Se connaître grâce à nos sens.

Sur stimulés au quotidien par les images, les publicités, la musique, le bruit, les contacts inopinés dans les transports en communs…, on oublie que nos 5 sens sont surtout le premier filtre de notre perception du monde, lien entre celui-ci et notre intérieur et un excellent moyen de connaître son corps.

Nous nous identifions facilement à notre corps, pourtant nous entretenons une relation narcissique assez conflictuelle avec lui. Soigner notre apparence, prêter attention à l’image que nous renvoyons, comparer nos corps… Cette course à la perfection et à la performance nous incite à être insatisfaits et renforce ainsi nos complexes. Ajoutons à cela l’image mentale que nous nous faisons de nous-mêmes, déformées par nos émotions, nos souvenirs de moqueries ou d’appréciations de nos proches sur notre physique. Notre corps devient un outil de travail, de séduction, que le quotidien, la vie, le temps qui passe ne doivent pas abîmer. Il doit rester comme neuf. Cette pression sociale, nous coupe de nous-même et de l’autre.

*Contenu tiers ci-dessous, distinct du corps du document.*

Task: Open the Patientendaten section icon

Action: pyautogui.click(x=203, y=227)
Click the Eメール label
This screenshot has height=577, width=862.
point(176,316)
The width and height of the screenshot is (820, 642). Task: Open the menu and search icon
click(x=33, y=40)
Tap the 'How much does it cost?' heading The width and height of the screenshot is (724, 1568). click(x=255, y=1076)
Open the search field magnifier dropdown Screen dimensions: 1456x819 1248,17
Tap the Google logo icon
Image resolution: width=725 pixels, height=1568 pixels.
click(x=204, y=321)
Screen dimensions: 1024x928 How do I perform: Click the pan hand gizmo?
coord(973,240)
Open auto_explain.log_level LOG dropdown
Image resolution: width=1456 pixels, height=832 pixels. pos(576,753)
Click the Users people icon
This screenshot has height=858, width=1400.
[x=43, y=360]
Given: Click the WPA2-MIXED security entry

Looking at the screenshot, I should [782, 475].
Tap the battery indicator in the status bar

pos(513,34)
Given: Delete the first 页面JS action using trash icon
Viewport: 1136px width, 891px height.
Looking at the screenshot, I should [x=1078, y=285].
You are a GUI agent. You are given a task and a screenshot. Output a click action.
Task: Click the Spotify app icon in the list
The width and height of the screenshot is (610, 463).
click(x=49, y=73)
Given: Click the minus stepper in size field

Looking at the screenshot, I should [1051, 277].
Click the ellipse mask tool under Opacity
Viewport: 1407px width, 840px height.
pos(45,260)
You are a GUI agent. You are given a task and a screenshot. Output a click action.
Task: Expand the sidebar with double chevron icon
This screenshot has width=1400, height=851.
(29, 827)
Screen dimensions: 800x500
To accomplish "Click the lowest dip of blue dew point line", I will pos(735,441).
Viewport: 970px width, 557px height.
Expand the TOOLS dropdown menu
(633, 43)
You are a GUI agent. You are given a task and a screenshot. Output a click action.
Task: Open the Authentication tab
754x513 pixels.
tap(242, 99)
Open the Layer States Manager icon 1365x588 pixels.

En commençant à me former en massage, j’ai appris qu’on pouvait considérer son corps autrement. Comme un bien précieux, réceptacle de notre capital santé et siège de Soit. On s’aperçoit alors que notre corps est façonné par nos blessures, nos désirs, nos expériences. Qu’il est en parfaite harmonie avec notre histoire. C’est cela qui en fait sa beauté si singulière.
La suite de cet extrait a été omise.